Twelve teams of scientists were asked to address four basic questions: why, how, where, and when organisms move.

The framework, Nathan said, applies to all types of organisms, from animals such as salmon, sea turtles, and elephants, to bacteria and plants.

He introduces the paradigm in the PNAS package, which includes the results from 12 teams.

"If you give a legitimate field for the study of movement itself ... then people will study movement-related questions more thoroughly," Nathan said.

Martin Wikelski is a zoologist at the Max Planck Institute of Ornithology in Seewiesen, Germany, who specializes in animal movement.

He said the initiative to raise the prominence of movement ecology is "absolutely essential" to the understanding of wild animals, especially in an era complicated by a changing climate.

"Every animal moves around and if we don't know the fate of these animals during movement, and how movement contributes to selection, then I think we are pretty much lost," he said.

Birds and Bees

James Mandel, an ecologist at Cornell University in Ithaca, New York, said the new paradigm is ideal for his research, which seeks to unify weather patterns with animal movement.

His team outfitted turkey vultures with satellite-reporting GPS tags and two-way radio transmitters to collect data on the birds' hourly and daily movements.

One turkey vulture even carried a heart rate monitor to get a measure for how much energy it expended during flight.

The researchers coupled this data with information on the wind speed, atmospheric turbulence, and cloud height wherever the birds were.

The team found that turkey vultures soar from one billowing updraft of warm air to the next as they migrate thousands of miles between their summer and winter homes.

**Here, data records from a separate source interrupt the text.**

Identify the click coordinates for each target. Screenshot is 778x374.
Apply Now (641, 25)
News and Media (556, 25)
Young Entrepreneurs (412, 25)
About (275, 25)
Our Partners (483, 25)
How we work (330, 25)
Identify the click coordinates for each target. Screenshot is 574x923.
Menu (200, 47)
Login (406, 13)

While many questions remain, Mandel said the data indicate the birds "are highly dependent on favorable weather conditions from energy source to energy source as they go."

Other teams applied the movement ecology framework to the study of elephants in Africa, elks in Canada, lynx in Spain, and butterflies from Estonia, Finland, and China.

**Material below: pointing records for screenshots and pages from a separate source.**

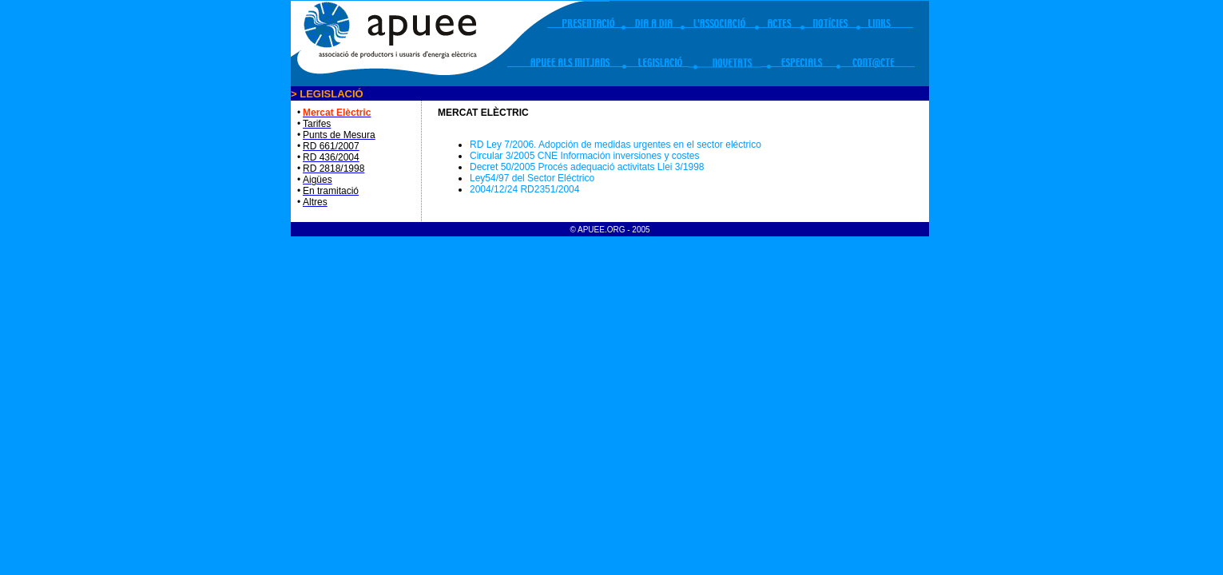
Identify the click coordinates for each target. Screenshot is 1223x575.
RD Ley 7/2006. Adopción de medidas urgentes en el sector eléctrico (615, 144)
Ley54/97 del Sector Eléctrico (532, 178)
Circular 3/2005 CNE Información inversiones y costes (584, 155)
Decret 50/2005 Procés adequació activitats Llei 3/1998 (587, 166)
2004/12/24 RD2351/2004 (524, 189)
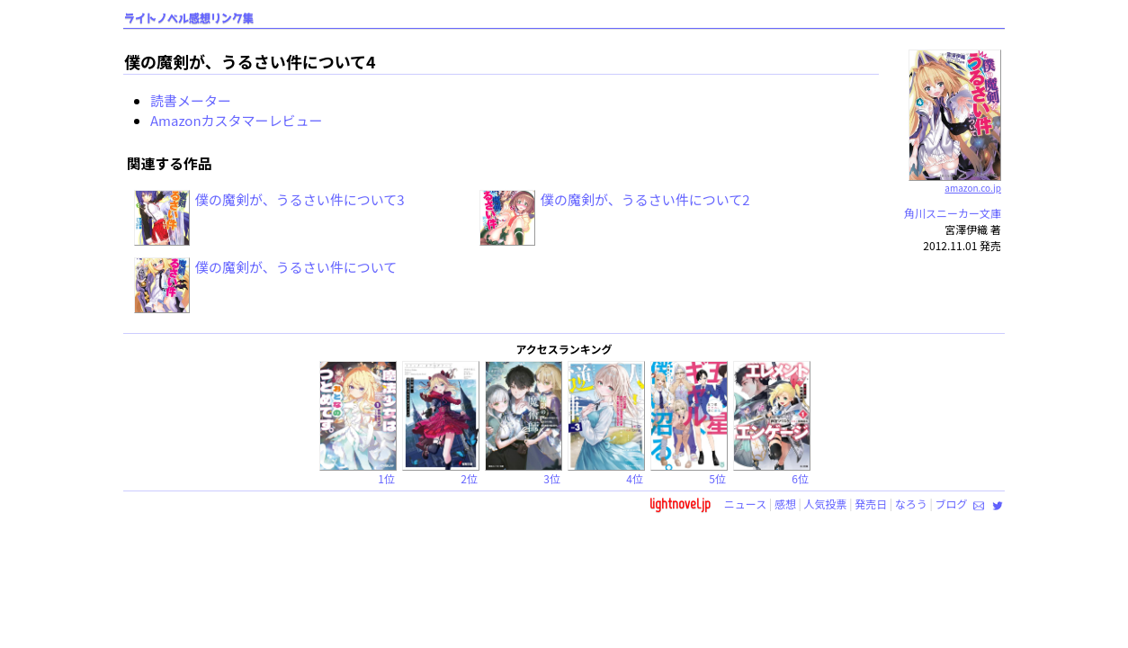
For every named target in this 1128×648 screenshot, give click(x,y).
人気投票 (825, 503)
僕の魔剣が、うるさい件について (296, 266)
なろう (911, 503)
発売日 (871, 503)
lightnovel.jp (680, 503)
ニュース (745, 503)
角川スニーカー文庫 (952, 212)
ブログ (951, 503)
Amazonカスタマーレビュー (236, 120)
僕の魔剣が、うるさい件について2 (645, 199)
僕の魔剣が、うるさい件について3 (300, 199)
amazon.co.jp (955, 180)
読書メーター (190, 100)
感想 (785, 503)
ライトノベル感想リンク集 (189, 18)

Yet other groups tested it on seeds in Panama and various other plants in the eastern U.S.

The Max Planck Institute's Wikelski, who is also a 2008 National Geographic Emerging Explorer (the National Geographic Society owns National Geographic News), is pioneering new tracking technology that allows scientists to study the movement of even the smallest creatures, such as bees.

(Related story: Tiny Radio Tags Offer Rare Glimpse into Bees' Universe [November 14, 2008].)

He said the combination of Nathan's movement ecology initiative and new technologies will open "a new era in biology."